Fig. 36. Vertical section of young stage of stratose thallus (Xanthoria parietina Th. Fr.). a, plectenchyma of cortex; b, medullary hyphae; c, gonidial zone. × 500 (after Schwendener).
Lindau[311] proposed the name “plectenchyma” for the tangled weft of hyphae that is the principal tissue system in fungi as well as lichens. The more elaborated pseudoparenchyma he designates as “paraplectenchyma,” while the term “prosoplectenchyma” he reserved for the fibrous or chondroid strands of compact filaments that occur frequently in the thallus of the larger fruticose lichens, and are of service in strengthening the fronds. The term plectenchyma is now generally used for pseudoparenchyma.
B. Types of Thallus
Three factors, according to Reinke[312], have been of influence in determining the thalline development. The first, and most important, is the necessity to provide for the work of photosynthesis on the part of the alga. There is also the building up of a tissue that should serve as a storage of reserve material, essential in a plant the existence of which is prolonged far beyond the natural duration of either of the component organisms; and, finally, there is the need of protecting the long-lived plant as a whole though more particularly the alga.
Wallroth was the first to make a comparative study of the different lichen thalli. He distinguished those lichens in which the green cells and the colourless filaments are interspersed equally through the entire thallus as “homoiomerous” ([Fig. 2]), and those in which there are distinct layers of cortex, gonidia, and medulla, as “heteromerous” ([Fig. 1]), terms which, though now considered of less importance in classification, still persist and are of service in describing the position of the alga with regard to the general structure. A less evident definition of the different types of thallus has been proposed by Zukal[313] who divides them into “endogenous” and “exogenous.”
a. Endogenous Thallus. The term has been applied to a comparatively small number of homoiomerous lichens in which the alga predominates in the development, and determines the form of the thallus. These algae, members of the Myxophyceae, are extremely gelatinous, and the hyphae grow alongside or within the gelatinous sheath. In the simpler forms the vegetative structure is of the most primitive type: the alga retains its original character almost unchanged, and the ascomycetous fungus grows along with and beside it ([Fig. 4]). Such are the minutely tufted thalli of Thermutis and Spilonema and the longer strands of Ephebe, in which the associated Scytonema or Stigonema, filamentous blue-green algae, though excited to excessive growth, scarcely lose their normal appearance, making it difficult at times to recognize the lichenoid character unless the fruits also are present.
Equally primitive in most cases is the structure of the thallus associated with Gloeocapsa. The resulting lichens, Pyrenopsis, Psorotichia, etc. are simply gelatinous crusts of the alga with a more or less scanty intermingling of fungal hyphae.

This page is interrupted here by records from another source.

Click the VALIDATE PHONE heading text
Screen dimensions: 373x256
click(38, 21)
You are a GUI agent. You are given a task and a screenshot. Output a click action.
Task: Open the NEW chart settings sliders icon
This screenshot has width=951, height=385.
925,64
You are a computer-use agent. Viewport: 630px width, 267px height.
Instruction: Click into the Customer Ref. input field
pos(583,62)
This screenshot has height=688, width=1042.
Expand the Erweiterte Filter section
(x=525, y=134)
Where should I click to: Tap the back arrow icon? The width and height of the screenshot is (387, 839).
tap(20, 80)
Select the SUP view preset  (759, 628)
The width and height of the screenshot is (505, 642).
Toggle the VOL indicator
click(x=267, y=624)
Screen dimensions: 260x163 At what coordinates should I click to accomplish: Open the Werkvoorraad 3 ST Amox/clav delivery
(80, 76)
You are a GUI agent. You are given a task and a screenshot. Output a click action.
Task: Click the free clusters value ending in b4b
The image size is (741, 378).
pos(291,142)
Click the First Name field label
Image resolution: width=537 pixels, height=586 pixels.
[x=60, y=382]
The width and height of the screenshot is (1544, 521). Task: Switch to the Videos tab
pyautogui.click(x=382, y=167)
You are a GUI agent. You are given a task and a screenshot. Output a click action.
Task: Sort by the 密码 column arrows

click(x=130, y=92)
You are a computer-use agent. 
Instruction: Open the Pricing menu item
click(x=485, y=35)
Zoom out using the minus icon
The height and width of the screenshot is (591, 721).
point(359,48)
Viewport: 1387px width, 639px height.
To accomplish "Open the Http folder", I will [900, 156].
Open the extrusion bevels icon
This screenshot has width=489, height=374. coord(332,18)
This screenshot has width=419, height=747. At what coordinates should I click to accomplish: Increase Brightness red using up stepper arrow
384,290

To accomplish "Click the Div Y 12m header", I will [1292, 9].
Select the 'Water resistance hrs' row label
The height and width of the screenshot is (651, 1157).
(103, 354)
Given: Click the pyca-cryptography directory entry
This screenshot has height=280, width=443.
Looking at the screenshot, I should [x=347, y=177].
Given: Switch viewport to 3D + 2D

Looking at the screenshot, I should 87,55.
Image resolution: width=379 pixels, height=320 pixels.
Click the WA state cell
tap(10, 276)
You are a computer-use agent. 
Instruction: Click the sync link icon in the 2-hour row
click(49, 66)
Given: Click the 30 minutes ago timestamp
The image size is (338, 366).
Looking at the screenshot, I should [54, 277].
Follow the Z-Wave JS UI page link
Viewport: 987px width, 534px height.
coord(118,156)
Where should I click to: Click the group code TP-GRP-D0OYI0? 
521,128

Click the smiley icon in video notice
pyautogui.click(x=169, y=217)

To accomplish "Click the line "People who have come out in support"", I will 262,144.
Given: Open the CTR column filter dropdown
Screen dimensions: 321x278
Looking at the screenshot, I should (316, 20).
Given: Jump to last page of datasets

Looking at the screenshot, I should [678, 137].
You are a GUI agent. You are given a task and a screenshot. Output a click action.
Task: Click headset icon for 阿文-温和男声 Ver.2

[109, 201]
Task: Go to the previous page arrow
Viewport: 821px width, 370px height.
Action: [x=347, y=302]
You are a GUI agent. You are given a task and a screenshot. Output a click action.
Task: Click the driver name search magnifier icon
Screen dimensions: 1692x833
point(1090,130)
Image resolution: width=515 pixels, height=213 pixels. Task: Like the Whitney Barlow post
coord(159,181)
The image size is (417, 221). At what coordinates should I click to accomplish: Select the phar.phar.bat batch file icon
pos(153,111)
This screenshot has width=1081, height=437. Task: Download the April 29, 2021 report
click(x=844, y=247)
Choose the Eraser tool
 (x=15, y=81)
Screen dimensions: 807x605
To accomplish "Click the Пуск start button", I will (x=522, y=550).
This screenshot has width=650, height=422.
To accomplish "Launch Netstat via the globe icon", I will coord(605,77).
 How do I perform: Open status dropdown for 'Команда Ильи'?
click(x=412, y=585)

In the Collemaceae, the gonidial cells of which are species of Nostoc ([Fig. 2]), there appears a more developed thallus; but in general, symbiosis in Collema has wrought the minimum of change in the habit of the alga, hence the indecision of the earlier botanists as to the identification and classification of Nostoc and Collema. Though in many of the species of the genus Collema no definite tissue is formed, yet, under the influence of symbiosis, the plants become moulded into variously shaped lobes which are specifically constant. In some species there is an advance towards more elaboration of form in the protective tissues of the apothecia, a layer of thin-walled plectenchyma being occasionally formed beneath or around the fruit as in Collema granuliferum.